__Work item__: Report, as a bare number, how many lines of the material below contain the word "Identify".

++++++++++++++++++++

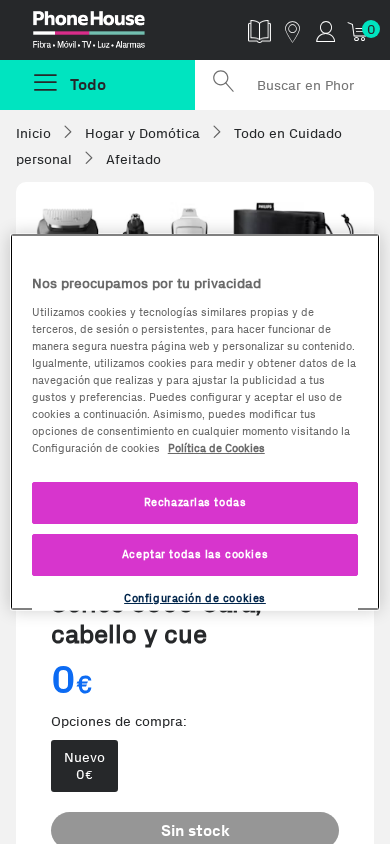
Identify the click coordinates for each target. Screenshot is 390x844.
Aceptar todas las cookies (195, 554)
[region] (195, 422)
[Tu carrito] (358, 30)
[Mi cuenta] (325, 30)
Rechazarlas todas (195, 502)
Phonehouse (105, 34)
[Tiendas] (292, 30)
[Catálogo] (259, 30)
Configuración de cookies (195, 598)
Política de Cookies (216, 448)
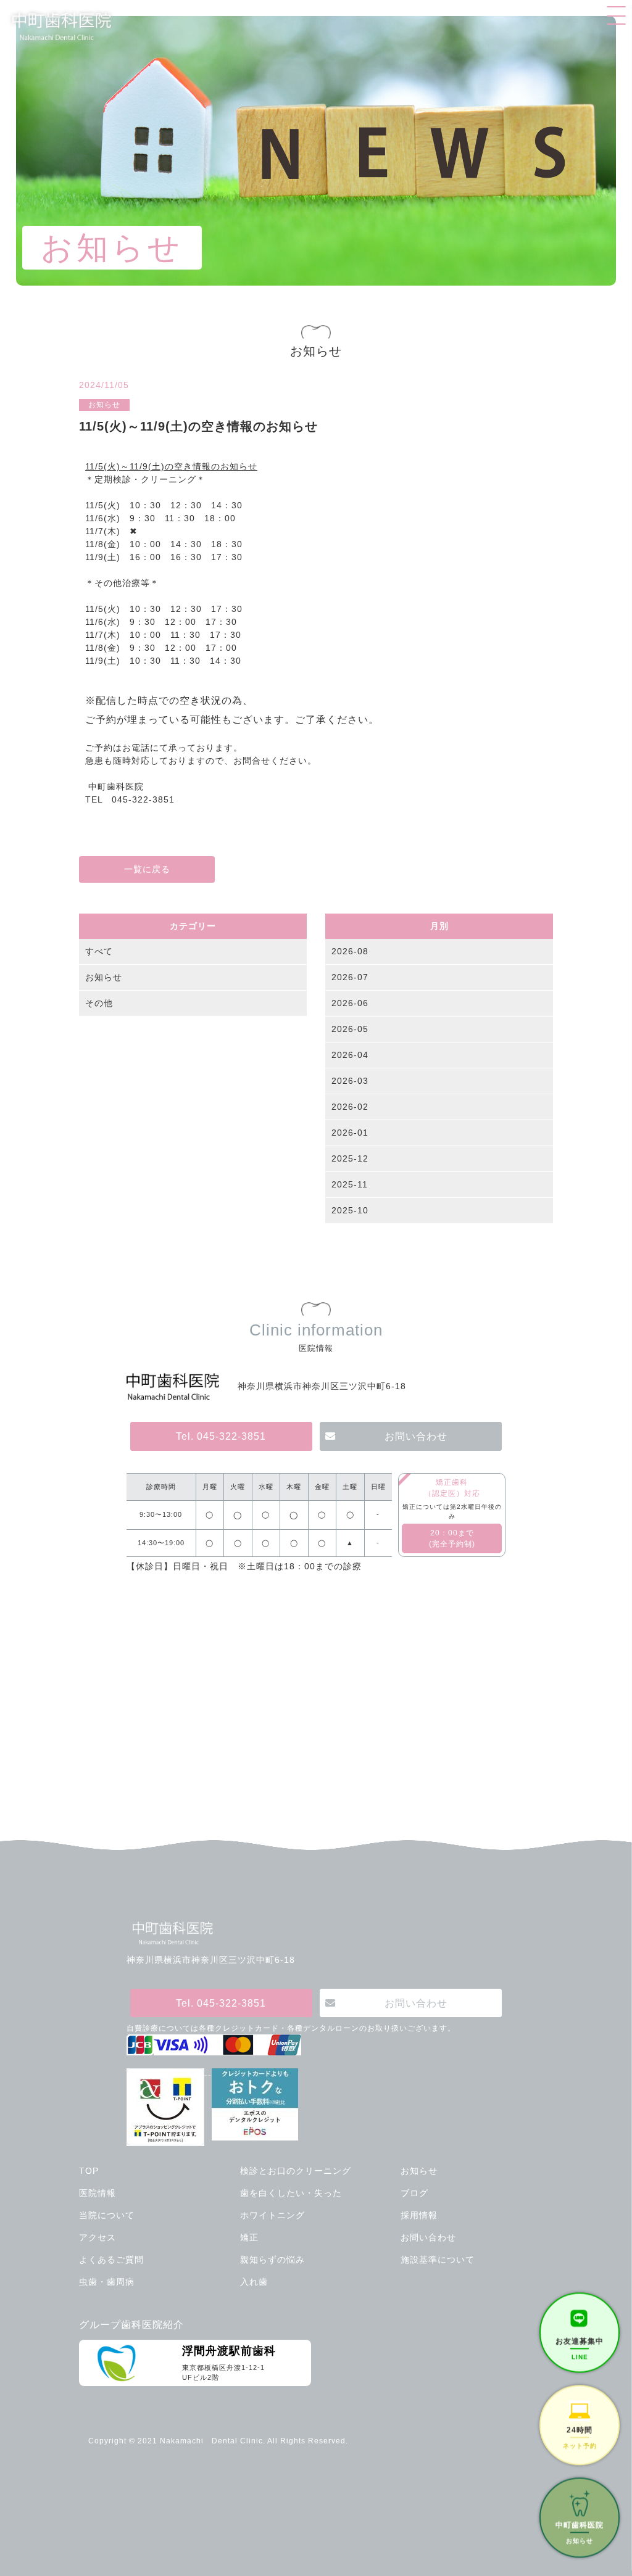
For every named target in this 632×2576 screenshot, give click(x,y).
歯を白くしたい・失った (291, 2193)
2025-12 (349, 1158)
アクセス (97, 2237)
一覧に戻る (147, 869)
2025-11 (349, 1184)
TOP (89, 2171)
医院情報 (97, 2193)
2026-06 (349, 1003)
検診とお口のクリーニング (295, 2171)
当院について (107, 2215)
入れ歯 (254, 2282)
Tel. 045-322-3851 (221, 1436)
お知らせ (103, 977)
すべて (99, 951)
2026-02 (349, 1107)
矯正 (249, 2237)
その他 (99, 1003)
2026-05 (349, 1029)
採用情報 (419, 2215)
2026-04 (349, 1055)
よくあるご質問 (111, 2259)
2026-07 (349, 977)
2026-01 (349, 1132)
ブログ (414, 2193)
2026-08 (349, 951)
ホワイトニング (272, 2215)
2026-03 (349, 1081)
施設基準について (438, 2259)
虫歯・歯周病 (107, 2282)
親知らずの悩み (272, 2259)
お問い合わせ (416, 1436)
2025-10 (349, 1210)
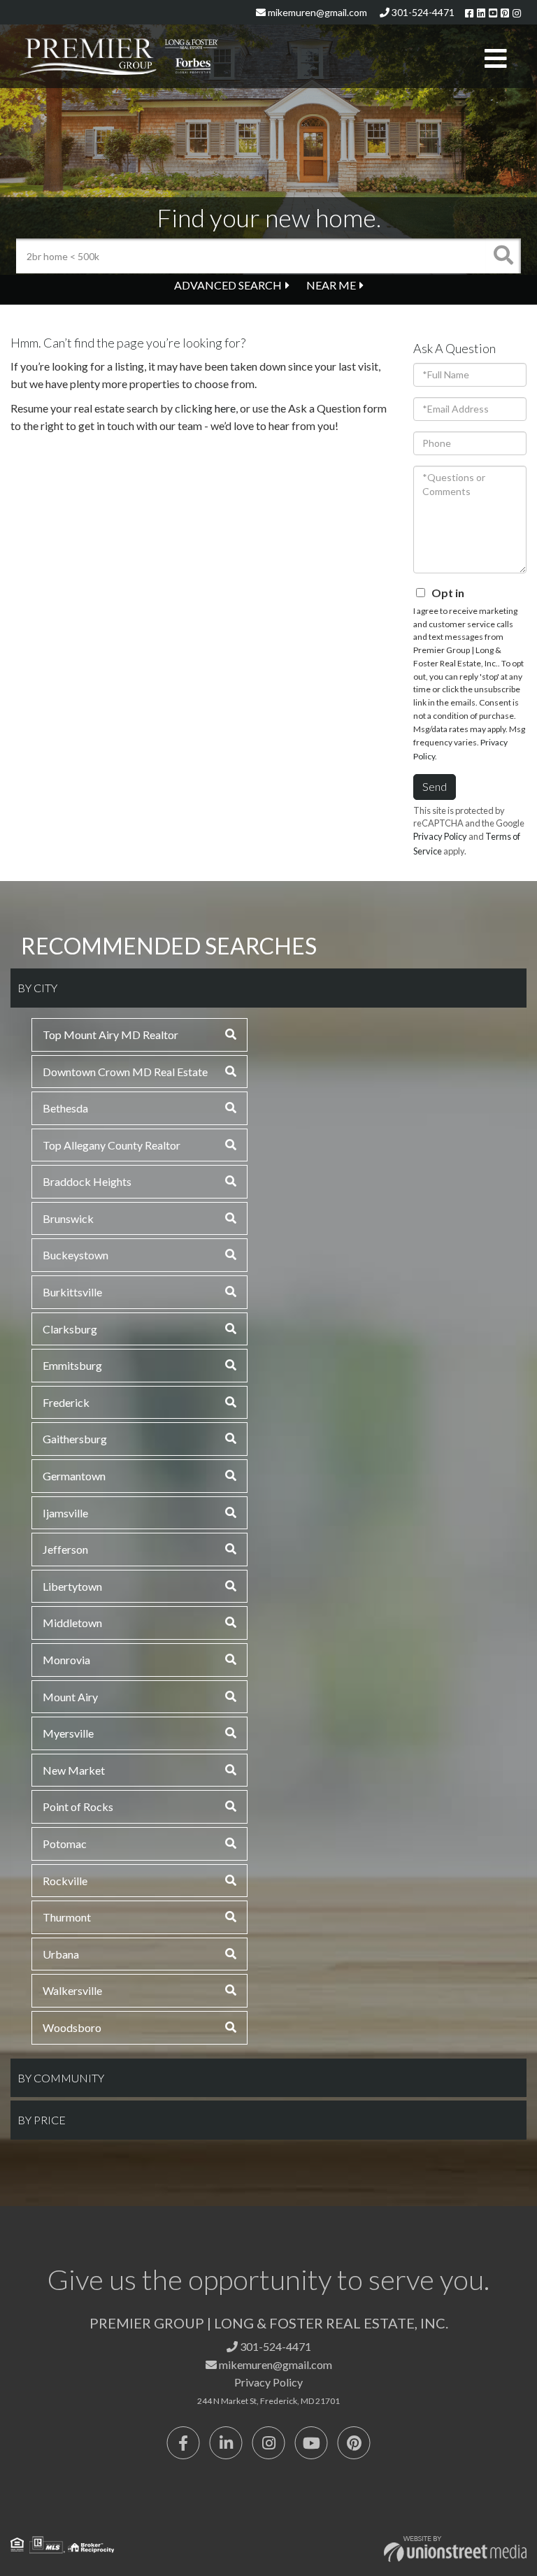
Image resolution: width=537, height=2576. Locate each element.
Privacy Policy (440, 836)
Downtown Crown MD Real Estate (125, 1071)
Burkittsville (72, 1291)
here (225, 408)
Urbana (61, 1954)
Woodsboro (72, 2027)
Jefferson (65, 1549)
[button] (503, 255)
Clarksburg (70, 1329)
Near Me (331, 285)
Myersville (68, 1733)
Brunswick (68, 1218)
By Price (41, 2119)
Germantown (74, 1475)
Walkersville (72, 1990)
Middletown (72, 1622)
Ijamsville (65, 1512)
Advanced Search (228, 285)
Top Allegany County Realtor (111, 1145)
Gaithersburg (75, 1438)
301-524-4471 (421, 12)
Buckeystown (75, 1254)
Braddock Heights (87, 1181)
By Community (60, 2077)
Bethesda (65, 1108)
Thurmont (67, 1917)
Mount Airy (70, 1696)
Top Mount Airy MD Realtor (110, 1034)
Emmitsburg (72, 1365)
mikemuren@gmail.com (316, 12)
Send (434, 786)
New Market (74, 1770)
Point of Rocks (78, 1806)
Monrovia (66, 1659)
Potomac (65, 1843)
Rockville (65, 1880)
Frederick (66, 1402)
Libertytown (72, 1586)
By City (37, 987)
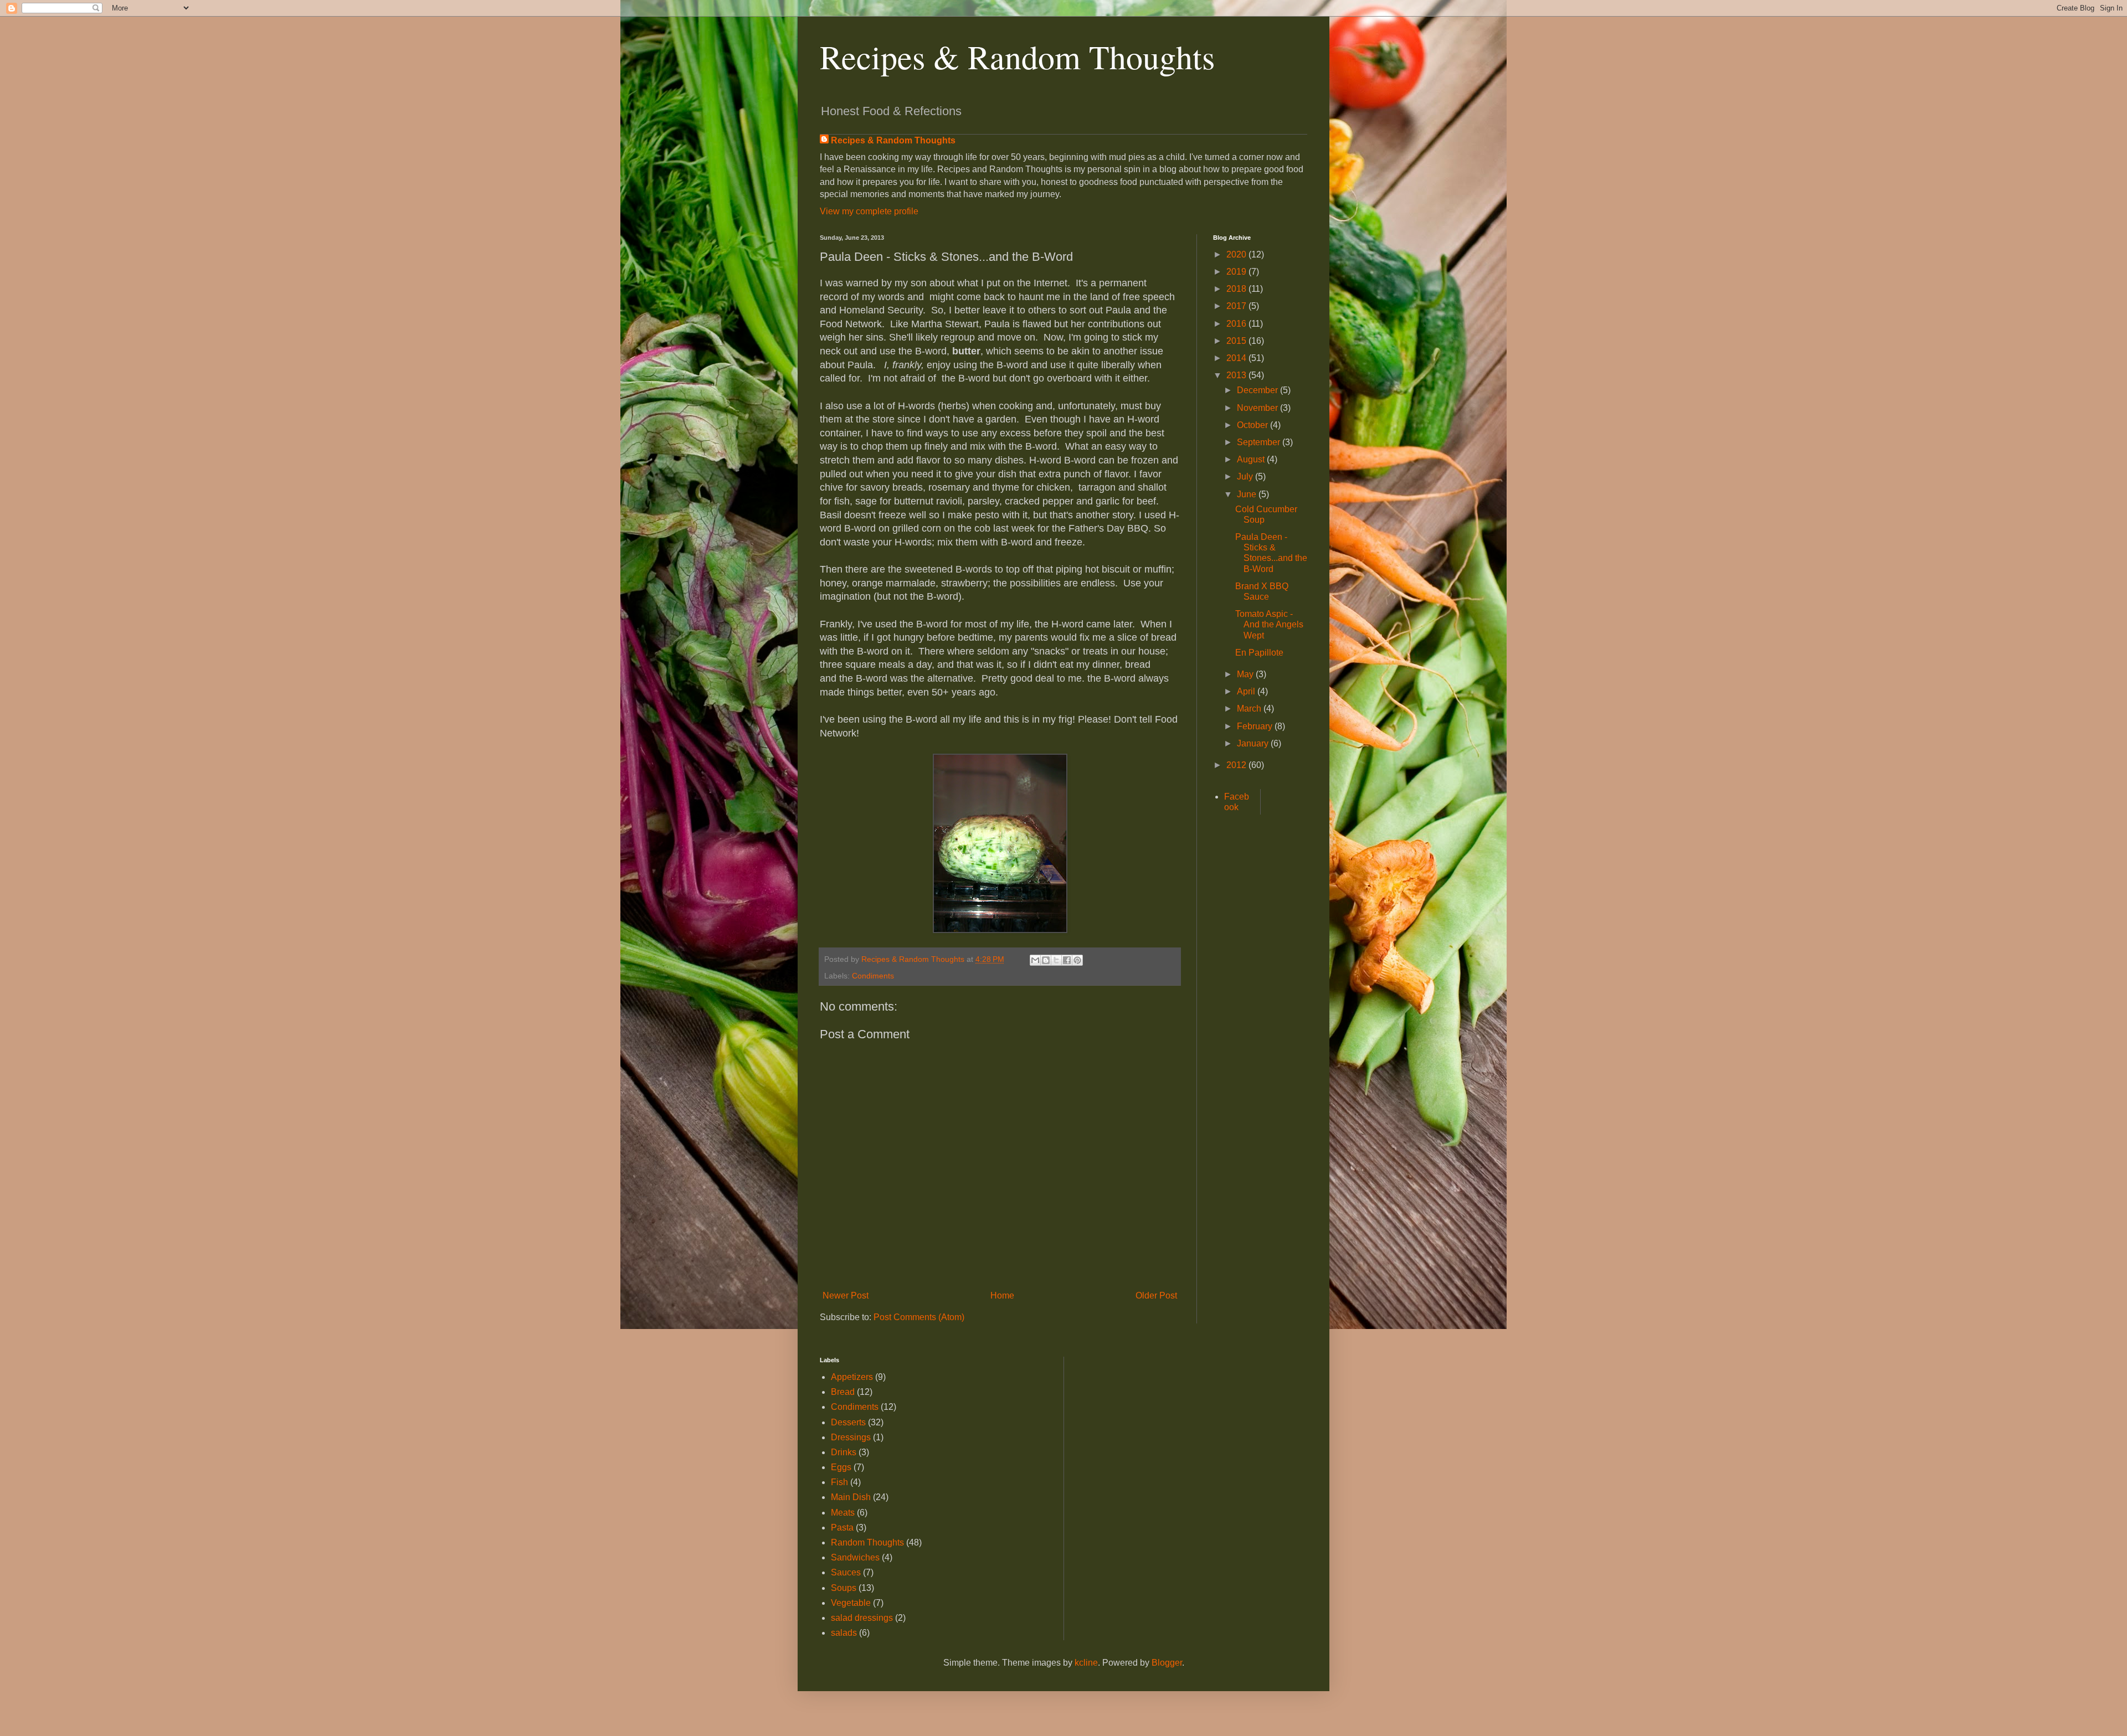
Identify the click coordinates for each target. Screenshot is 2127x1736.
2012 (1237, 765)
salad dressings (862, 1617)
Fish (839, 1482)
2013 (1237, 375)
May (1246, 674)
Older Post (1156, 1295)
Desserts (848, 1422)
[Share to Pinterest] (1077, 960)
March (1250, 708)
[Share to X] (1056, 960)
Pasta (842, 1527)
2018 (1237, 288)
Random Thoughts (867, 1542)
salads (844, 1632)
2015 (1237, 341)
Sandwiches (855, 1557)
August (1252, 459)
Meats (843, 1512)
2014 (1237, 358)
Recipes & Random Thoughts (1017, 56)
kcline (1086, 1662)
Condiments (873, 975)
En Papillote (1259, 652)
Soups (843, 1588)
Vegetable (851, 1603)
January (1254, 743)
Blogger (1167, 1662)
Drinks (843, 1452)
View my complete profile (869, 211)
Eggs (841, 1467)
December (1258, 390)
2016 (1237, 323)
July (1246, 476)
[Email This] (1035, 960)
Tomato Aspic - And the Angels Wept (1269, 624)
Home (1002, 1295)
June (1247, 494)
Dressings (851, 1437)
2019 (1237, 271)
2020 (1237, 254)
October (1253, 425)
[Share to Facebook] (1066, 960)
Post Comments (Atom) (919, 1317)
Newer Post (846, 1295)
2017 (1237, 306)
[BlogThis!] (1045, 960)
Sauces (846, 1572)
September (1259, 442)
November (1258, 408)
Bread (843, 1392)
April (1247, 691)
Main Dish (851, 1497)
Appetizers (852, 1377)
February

++++++++++++++++++++

__Answer box__: 2